■ **EXERCISE DETAILS**: Go through the lines below, tally those that include the word "page", and give only the tally.

===== SOURCE DATA

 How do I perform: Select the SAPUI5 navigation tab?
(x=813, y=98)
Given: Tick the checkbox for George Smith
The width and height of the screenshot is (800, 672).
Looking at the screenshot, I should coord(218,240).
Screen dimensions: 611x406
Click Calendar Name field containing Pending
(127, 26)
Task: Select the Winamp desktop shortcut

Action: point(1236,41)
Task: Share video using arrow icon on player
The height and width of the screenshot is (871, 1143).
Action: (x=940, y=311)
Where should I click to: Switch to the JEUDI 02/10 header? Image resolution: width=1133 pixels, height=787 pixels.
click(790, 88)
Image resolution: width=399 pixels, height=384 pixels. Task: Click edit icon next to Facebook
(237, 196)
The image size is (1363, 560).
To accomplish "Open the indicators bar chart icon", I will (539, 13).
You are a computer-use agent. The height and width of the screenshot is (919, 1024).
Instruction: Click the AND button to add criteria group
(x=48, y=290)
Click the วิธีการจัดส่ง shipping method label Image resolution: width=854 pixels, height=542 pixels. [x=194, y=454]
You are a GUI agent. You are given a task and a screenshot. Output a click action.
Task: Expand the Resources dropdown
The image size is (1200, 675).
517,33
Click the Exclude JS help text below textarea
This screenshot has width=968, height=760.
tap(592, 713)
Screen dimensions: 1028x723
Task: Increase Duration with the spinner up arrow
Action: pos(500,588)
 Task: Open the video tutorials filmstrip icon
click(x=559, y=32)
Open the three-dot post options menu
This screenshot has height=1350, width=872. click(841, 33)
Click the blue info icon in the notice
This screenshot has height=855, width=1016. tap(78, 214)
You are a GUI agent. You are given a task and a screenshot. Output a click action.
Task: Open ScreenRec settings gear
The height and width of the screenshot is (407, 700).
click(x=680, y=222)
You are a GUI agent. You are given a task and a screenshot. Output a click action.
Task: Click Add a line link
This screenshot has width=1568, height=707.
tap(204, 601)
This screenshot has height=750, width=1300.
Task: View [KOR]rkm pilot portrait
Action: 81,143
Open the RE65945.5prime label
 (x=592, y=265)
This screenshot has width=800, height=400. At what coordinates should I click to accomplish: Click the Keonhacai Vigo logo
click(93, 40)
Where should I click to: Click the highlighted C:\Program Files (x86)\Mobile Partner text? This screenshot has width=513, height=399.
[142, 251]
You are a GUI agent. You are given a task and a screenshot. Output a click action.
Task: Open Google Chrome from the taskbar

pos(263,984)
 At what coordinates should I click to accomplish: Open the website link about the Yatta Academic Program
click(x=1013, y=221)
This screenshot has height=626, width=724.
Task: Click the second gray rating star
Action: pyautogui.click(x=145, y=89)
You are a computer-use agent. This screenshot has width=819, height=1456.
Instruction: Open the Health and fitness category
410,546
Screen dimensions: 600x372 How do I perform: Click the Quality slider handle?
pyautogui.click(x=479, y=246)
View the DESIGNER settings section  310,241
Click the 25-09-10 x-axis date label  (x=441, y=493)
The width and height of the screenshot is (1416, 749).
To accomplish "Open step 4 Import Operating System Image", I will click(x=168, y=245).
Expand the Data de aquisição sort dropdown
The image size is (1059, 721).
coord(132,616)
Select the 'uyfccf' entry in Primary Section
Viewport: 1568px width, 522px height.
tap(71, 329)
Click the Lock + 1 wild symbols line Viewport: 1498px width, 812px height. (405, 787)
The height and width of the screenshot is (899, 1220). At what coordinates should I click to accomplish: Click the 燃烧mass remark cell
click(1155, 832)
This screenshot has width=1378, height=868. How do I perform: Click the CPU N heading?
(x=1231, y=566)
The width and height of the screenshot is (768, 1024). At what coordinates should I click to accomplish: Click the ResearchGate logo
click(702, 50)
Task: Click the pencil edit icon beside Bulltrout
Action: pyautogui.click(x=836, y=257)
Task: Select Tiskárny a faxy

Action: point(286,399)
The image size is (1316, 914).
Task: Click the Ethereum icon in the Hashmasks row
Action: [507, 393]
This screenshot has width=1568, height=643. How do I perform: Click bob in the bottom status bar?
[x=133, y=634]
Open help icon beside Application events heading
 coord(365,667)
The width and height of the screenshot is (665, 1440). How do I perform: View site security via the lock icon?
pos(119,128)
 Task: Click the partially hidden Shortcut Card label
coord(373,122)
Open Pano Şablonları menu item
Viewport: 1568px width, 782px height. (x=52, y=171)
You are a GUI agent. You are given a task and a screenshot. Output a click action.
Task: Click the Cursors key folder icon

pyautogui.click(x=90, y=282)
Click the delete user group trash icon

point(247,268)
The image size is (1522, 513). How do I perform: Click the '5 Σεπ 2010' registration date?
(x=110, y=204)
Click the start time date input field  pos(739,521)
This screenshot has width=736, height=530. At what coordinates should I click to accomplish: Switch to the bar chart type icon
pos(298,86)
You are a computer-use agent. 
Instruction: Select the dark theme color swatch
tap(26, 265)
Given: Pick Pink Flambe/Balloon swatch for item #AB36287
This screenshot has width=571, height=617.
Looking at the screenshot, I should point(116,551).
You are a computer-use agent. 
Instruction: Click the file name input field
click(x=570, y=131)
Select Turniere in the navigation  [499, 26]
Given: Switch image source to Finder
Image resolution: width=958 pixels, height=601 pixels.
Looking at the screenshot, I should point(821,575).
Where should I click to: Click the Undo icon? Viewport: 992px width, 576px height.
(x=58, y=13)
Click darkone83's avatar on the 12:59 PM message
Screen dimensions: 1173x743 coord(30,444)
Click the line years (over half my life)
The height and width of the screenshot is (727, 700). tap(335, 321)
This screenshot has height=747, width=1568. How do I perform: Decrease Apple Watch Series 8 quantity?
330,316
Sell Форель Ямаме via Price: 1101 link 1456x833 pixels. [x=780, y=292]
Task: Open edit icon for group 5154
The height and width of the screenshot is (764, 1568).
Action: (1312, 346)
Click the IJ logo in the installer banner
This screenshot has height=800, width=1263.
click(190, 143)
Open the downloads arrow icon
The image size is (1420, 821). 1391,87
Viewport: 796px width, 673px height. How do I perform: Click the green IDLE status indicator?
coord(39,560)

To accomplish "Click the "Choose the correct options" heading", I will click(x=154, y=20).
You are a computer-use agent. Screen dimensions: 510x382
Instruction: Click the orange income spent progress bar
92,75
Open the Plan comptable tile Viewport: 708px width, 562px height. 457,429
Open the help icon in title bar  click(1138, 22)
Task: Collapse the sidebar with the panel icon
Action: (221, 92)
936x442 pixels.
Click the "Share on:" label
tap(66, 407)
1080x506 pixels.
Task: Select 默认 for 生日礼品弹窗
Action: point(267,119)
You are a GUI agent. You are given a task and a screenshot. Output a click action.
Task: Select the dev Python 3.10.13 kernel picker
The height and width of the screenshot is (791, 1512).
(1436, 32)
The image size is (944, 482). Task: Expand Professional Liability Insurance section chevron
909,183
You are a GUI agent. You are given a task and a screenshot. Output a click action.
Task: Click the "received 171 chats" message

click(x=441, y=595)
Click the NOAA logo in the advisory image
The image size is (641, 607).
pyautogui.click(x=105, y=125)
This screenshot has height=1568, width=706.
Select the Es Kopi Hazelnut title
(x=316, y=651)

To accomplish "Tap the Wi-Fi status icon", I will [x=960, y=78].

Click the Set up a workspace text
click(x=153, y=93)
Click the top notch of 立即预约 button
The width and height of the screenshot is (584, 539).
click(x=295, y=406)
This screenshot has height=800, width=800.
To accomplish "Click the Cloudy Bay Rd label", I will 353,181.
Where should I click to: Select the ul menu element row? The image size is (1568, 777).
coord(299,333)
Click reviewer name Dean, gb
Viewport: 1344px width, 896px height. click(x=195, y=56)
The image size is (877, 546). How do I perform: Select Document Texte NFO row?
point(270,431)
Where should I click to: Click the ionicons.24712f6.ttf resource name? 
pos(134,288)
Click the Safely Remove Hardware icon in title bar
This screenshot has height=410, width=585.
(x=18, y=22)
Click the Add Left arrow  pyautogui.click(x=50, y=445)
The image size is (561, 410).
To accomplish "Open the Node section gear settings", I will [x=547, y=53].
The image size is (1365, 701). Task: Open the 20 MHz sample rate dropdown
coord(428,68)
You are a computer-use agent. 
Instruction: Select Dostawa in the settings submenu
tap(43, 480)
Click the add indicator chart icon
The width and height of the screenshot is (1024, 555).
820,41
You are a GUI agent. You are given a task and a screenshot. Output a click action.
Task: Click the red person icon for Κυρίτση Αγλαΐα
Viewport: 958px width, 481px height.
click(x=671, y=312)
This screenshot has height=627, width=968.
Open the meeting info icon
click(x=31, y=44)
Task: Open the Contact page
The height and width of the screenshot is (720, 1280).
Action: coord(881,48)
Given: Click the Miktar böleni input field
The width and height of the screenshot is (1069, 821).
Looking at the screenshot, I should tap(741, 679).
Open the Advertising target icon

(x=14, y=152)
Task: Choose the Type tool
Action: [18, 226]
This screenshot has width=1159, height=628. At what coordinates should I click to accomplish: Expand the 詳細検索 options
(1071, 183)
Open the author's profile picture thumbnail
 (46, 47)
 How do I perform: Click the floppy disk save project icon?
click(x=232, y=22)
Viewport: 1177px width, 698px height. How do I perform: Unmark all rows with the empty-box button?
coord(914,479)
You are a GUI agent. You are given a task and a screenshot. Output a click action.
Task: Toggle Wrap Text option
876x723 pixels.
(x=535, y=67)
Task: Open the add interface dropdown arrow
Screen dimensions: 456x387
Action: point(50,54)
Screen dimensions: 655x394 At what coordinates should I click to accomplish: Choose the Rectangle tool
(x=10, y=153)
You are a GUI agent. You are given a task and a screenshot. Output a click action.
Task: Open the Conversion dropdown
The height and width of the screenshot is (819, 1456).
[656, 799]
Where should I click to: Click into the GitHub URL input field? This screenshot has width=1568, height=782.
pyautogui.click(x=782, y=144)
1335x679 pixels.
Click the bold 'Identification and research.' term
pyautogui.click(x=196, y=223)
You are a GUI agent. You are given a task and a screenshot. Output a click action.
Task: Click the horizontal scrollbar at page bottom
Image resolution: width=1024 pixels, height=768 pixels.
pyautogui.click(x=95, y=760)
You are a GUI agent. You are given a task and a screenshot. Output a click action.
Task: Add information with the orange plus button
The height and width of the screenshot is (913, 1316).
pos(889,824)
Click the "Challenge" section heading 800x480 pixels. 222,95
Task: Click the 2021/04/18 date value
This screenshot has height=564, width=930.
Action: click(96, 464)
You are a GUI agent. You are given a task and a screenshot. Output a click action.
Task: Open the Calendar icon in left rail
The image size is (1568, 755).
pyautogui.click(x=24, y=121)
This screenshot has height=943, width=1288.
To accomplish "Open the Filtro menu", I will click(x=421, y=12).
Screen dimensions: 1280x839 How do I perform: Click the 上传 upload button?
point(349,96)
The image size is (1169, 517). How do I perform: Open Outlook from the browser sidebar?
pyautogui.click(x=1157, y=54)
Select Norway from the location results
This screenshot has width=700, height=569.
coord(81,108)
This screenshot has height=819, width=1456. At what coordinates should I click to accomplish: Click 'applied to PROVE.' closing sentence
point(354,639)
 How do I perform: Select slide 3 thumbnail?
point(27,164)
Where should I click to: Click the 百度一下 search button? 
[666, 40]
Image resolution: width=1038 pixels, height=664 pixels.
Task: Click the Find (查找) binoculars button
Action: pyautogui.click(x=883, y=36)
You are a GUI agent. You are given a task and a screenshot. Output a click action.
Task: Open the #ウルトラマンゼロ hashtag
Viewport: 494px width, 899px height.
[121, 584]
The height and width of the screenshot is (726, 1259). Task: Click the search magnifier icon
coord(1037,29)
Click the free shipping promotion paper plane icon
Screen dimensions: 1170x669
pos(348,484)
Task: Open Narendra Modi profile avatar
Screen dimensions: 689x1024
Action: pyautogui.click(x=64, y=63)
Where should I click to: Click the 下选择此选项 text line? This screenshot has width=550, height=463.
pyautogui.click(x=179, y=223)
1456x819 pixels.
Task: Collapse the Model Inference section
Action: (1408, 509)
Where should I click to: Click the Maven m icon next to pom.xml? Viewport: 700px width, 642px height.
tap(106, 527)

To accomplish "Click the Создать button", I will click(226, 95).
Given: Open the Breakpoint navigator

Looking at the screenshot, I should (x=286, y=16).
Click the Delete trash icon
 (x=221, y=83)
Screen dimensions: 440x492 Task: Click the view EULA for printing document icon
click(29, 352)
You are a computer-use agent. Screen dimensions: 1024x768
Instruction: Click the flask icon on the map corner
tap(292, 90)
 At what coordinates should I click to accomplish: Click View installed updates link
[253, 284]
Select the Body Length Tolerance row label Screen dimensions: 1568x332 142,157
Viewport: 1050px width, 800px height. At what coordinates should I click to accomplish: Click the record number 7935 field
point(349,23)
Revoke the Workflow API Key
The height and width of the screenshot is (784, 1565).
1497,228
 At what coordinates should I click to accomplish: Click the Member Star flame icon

==========

■ **REPLY TO THE TASK**: 2